Follow me:

Fifteen Years A Slave/Master

From the age of five to twenty, I was addicted to pornography. If you read no further or take nothing else from this testimony, please, please know that there is hope, there is healing, and there is freedom from addiction because as I write this, I am over two and a half years sober from porn and masturbation. Honestly, I can’t help but smile as I write that because I never, ever, thought I would be free, so if that’s you, take heart! 

It can happen for you because it happened for me. 

But first, I have to make clear that I was hardly someone you would pick out as suffused with sexual perversity. I mean, in high school, I was voted “most likely to be a nun” by a margin of over a hundred, if that tells you anything about my perceived sexuality. On the outside, I was near squeaky clean. But looks can be deceiving, and from the stories that have been shared with me, I know that my story is not unique. It is shared by hundreds, thousands, probably millions of others who feel too ashamed to come clean. 

I hope one day they’ll share their stories, but for now, you’re stuck with me.

Let’s go back to the beginning.

My descent into the world of pornography began with just one click. One wayward search on the internet – one misstep – an accident, and that was it. When I first confessed to my parents two years ago, they were stunned. My dad took the news especially hard, because he believed he’d taken every precaution, using parental controls to censor those ends of the internet. And yet, before I’d walked into my first day of first grade, I’d seen pornography. 

Porn is, in point of fact, one of my earliest memories, and the fifteen years I spent immersed in it were both formative and profoundly, inescapably damaging. Frankly, the scars haven’t fully faded, and they may never be completely erased. But I’m reckoning, and I’m healing, and that’s good enough for me.

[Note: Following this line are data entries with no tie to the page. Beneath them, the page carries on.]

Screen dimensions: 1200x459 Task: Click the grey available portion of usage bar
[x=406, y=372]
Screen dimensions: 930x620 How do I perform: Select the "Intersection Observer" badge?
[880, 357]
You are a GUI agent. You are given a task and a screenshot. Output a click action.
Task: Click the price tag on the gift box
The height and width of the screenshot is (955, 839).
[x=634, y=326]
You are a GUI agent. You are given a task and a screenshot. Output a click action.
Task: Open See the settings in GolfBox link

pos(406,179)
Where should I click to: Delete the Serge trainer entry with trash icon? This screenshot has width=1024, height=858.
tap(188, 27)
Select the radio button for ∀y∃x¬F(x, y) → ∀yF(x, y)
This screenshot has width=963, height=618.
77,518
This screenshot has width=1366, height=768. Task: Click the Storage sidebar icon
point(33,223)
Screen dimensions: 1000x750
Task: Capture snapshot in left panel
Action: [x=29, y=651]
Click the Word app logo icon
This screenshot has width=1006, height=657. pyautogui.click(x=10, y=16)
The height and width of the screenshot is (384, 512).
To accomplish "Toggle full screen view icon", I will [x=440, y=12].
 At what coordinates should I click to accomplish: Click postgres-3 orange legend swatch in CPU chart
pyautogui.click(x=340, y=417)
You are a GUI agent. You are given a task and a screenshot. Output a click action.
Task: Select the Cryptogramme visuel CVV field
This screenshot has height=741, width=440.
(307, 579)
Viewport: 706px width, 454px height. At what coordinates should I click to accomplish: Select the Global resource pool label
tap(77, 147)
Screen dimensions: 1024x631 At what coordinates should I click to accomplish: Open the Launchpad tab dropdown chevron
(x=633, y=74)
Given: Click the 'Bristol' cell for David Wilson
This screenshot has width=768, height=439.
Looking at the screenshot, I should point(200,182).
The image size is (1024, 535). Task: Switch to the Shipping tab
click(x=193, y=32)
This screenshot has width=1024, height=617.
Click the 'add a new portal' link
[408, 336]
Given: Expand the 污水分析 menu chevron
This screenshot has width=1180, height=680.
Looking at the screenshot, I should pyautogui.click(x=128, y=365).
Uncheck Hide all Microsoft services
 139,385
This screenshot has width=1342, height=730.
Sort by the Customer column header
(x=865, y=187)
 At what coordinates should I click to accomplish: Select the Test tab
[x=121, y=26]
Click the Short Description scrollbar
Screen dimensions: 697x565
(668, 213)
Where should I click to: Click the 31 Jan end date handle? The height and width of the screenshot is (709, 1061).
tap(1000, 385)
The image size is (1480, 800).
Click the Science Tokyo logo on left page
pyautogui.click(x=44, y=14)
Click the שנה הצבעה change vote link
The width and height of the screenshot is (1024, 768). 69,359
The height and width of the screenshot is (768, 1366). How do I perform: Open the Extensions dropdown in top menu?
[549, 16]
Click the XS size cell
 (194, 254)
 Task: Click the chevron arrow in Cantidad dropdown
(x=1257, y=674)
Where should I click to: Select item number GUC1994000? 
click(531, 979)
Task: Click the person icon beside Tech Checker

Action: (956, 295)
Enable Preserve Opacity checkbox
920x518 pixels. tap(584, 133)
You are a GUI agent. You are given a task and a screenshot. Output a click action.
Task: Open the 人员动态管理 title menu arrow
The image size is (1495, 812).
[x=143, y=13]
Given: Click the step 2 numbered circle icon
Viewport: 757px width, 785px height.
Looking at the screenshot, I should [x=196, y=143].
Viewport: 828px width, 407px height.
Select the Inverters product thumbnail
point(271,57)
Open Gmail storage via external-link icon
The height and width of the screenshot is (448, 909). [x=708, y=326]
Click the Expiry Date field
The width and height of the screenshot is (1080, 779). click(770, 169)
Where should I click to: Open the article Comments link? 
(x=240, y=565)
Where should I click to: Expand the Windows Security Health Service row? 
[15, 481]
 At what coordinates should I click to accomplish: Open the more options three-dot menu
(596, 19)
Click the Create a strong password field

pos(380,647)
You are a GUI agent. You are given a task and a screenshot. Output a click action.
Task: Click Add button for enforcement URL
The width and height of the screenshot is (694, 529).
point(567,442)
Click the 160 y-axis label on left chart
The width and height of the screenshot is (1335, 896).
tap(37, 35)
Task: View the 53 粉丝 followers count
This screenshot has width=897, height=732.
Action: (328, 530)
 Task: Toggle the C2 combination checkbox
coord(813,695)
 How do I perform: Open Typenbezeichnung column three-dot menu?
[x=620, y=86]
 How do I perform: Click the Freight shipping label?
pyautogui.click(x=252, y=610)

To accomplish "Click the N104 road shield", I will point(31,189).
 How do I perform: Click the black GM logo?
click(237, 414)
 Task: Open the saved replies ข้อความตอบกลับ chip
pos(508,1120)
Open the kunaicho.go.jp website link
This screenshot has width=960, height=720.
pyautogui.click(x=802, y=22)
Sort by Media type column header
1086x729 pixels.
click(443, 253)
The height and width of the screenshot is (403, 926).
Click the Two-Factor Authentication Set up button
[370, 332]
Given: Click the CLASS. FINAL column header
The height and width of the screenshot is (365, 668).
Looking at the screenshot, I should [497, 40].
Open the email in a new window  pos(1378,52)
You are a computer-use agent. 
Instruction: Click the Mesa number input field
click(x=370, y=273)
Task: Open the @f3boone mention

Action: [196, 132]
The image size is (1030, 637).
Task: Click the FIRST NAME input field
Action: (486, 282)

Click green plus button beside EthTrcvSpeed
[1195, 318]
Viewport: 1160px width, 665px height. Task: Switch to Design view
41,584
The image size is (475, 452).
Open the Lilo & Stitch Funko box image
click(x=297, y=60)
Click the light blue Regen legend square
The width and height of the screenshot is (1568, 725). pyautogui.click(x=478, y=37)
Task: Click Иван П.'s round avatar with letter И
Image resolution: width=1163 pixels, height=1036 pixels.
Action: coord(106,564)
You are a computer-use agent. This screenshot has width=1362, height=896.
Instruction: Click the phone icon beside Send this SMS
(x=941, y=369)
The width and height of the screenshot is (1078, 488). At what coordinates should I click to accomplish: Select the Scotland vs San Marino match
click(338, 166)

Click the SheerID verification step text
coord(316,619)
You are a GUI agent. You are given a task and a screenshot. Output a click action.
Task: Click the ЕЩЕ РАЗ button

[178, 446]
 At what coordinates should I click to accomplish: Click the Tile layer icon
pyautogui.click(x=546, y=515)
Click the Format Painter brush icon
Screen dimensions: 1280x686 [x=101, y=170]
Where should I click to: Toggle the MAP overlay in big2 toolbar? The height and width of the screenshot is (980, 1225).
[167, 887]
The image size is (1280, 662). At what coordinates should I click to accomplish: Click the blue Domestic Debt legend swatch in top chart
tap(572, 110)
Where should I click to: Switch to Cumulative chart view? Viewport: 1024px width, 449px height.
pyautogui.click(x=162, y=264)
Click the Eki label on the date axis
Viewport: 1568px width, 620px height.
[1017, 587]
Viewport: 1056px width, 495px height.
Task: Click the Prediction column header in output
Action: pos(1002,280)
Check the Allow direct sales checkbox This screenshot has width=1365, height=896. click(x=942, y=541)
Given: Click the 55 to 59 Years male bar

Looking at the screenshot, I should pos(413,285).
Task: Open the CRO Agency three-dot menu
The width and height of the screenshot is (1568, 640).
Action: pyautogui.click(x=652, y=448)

Now, you may very well be rolling your eyes, thinking, seriously? How bad could watching porn really be? In fact, isn’t porn a great, good thing? A boon to lonely singles, enterprising, sex-positive individuals, and the Las Vegas economy?

It wasn’t for me. 

It wasn’t for me. 

And today, I’d like to make the case that watching porn is actually profoundly, inescapably damaging for everybody by virtue of the fact that it does two devastating things.

It makes you a slave.

And it makes you a master.

At least, that’s what it did to me. 

If you talk to anyone who has watched pornography for any length of time, but especially those, like me, who have given it years of their life, very quickly you will realize that porn is powerful. Extraordinarily so. In fact, studies have shown that it actually rewires your brain through the stimulated release of certain chemicals. It’s like a drug that way, so when people say they just can’t walk away, believe them. Believe me. 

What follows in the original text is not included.